Berhasilkah ia sebagai gubernur? Tjokro mengaku tidak bisa
menilai dirinya sendiri. "Tapi saya lega karena yang lebih
berwenang menilai saya menganggap saya sebagai berhasil. Yaitu
Presiden sebagai yang memberi besluit dan DPRD yang mengontrol
pemerintah daerah. Selain itu kan banyak pula yang mengakui
bahwa saya membantu orang kecil to?", katanya. Pengakuan
Presiden dan penilaian DPRD itu merupakan sesuatu yang sangat
membahagiakannya.
Kini Tjokropranolo belum tahu jabatan apa yang hendak
dipercayakan kepadanya. "Yang terang saya akan lebih banyak
bekerja untuk kegiatan sosial, mengurusi penderita cacat,
orang-orang buta, penderita paraplegia," katanya. Bersama
beberapa pensiunan ABRI, beberapa waktu lalu ia membangun rumah
sakit Bhakti Yudha di Depok--berkapasitas 100 tempat tidur, dan
merupakan satu-satunya rumah sakit di kawasan itu.

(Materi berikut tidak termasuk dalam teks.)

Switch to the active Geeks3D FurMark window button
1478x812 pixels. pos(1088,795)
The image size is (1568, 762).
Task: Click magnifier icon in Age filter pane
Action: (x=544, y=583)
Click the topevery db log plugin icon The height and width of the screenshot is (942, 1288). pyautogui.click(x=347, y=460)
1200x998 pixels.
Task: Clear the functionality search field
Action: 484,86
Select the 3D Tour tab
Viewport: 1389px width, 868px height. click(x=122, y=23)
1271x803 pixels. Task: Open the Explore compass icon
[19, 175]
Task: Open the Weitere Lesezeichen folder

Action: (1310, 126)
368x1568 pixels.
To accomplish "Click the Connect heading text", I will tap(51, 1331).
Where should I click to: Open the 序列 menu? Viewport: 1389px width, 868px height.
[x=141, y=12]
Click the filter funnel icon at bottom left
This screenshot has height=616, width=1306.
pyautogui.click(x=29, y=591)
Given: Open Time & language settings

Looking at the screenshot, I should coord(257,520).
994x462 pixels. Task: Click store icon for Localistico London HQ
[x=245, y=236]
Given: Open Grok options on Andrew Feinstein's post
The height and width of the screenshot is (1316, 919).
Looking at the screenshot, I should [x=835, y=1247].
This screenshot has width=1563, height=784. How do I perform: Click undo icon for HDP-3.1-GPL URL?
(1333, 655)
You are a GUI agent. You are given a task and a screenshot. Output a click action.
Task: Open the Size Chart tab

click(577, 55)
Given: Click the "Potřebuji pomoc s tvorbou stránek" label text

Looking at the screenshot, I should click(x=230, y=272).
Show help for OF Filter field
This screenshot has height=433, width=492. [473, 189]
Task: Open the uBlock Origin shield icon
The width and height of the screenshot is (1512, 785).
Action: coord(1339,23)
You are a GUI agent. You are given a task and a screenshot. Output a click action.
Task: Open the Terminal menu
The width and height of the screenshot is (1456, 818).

Tentang kegiatan lain, Tjokro menambahkan: "Mungkin hobi saya,
bersepeda atau berkebun, akan saya pupuk. Dan kalau diajak
bisnis mau juga, asal ada kaitannya dengan pekerjaan sosial.
Pendeknya saya mau kerja terus, sebab kalau berhenti malah
berbahaya. Manusia yang berhenti bekerja akan kehilangan
kekuatannya sendiri. Ibarat mobil kalau lagi berjalan tiba-tiba
dihentikan sukar lagi untuk maju," katanya.